> **Tugas yang Dikerjakan**:
1. Tentukan apakah setiap pernyataan berikut sesuai dengan teks tentang perjalanan menuju Samarinda. Jawab ya atau tidak untuk masing-masing, lalu kutip kata-kata penentunya dari teks tanpa mengubahnya.
(a) Perjalanan dari hotel penulis ke GOR Palaran memakan waktu 30 hingga 40 menit.
(b) Pasar malam di halaman stadion Palaran hanya menjual pernak-pernik seputar bulu tangkis.
(c) Menurut kabar yang beredar, Bukit Soeharto diberi nama demikian karena dulu dimiliki oleh orang yang bernama sama.
2. Berdasarkan teks tentang perjalanan menuju Samarinda, jelaskan alasan panitia setempat meminta para wartawan melapor jika listrik mati.

Tapi di malam sebelumnya, segerombolan remaja berhasil mendapatkan foto bersama Aa Opik, panggilan akrab Taufik. Mereka pun langsung membubarkan diri setelah berhasil mendapat foto bersama. Sebut saja Indah, salah satu mahasiswa yang “nangkring” di lobby hotel. Ia memang tak sempat ke Palaran karena studinya, tetapi ia rela menghabiskan waktu berjam-jam untuk sekedar foto. Lagi-lagi komentarnya sama, “Kapan lagi?”
Jalan Berliku Menuju Samarinda


Anda akan takjub melihat pemandangan di sekitar anda, dimana kiri kanan anda hanya ada bukit dan pohon. Mungkin anda pun malah akan berfikir jika Samarinda ini adalah sebuah kota di tengah hutan. Jalur puncak, tak akan apa-apanya jika anda melalui jalur Balikpapan – Samarinda.
Di tengah perjalanan, anda akan menemui sebuah bukit yang dinamakan bukit Soeharto. Konon katanya bukit ini dulu memang dimiliki si pemilik nama, makanya dinamakan demikian. Setelah melalui bukit Soeharto, anda akan melalui perkampungan Suku Bugis, para transmigran dari Pulau Jawa. Rumah sederhana, tapi jangan kaget, di halaman rumah mereka terpasang antena parabola.
GOR Palaran sendiri terletak di pinggir kota Samarinda. Dari hotel tempat saya menginap, saya harus menempuh perjalanan selama 30 hingga 40 menit di kota yang tidak terlalu macet ini. Sebagian besar atlet yang tampil mun mengeluhkan perjalanan yang panjang ini. Tak terkecuali sang juara Tunggal Putri, Ratchanok Inthanon.
“Tempatnya jauh, saya sangat lelah,” ucapnya.
Apalagi dia juga tak jarang harus melakoni partai tiga game untuk menundukkan lawan-lawannya. Bahkan para punggawa Pelatnas pun berkomentar seiring.
“Jalannya parah,” ucap Muhammad Rijal.
Belum lagi fasilitas listrik di salah satu pulau penghasil energy terbesar ini. Bahkan kami para wartawan diperingatkan oleh panitia setempat untuk memberitahukan jika listrik mati.
“Jika listrik mati, tolong diberitahukan kepada kami, akan kami siapkan listrik cadangan,” ucap salah satu panitia.
Satu hal lagi, di dalam stadion anda bisa menemukan pertandingan kelas dunia. Di halaman stadion, saat menjelang malam hingga hari gelap, anda akan menemukan pasar malam. Jika biasanya yang dijual hanya pernak pernik seputar bulutangkis, tapi tidak di Palaran ini. Panggung hiburan dan band tidak ketinggalan ditambah dengan penjual cenderamata, amplang bahkan azimat, ditambah ada permainan sling shot di ujung tempat pameran. Sebuah perjalanan yang tak akan bisa dilupakan siapapun, mungkin Lin Dan akan sedikit kecewa karena tidak turut merasakan berlikunya jalan menuju Samarinda.

> **Data yang Diberikan**:
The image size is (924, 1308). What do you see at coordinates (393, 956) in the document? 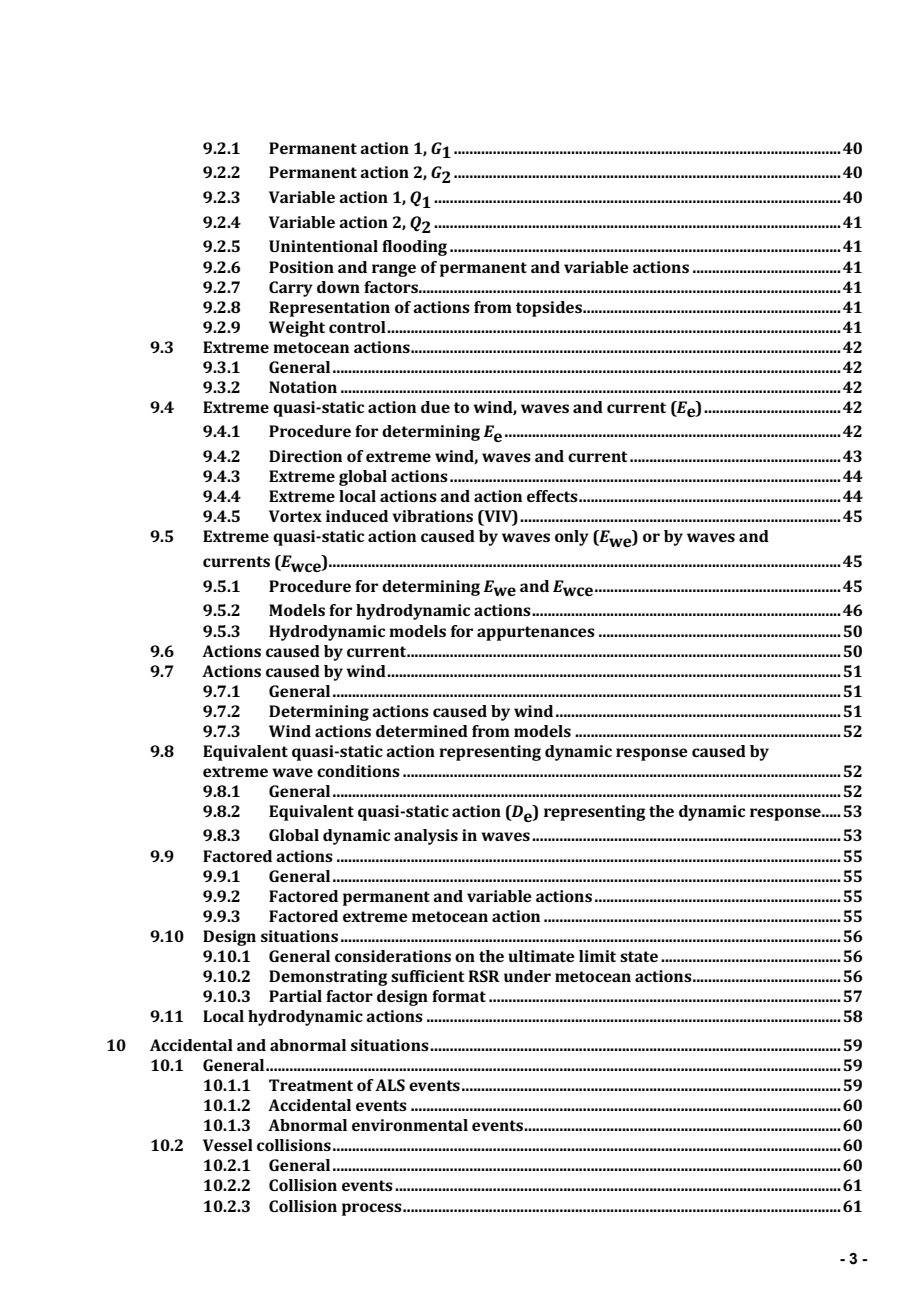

> **Hasil Latihan**:
1.
(a) Ya: "saya harus menempuh perjalanan selama 30 hingga 40 menit"
(b) Tidak: "Jika biasanya yang dijual hanya pernak pernik seputar bulutangkis, tapi tidak di Palaran ini."
(c) Ya: "Konon katanya bukit ini dulu memang dimiliki si pemilik nama, makanya dinamakan demikian."

2. Panitia meminta para wartawan melapor jika listrik mati agar panitia dapat menyiapkan listrik cadangan.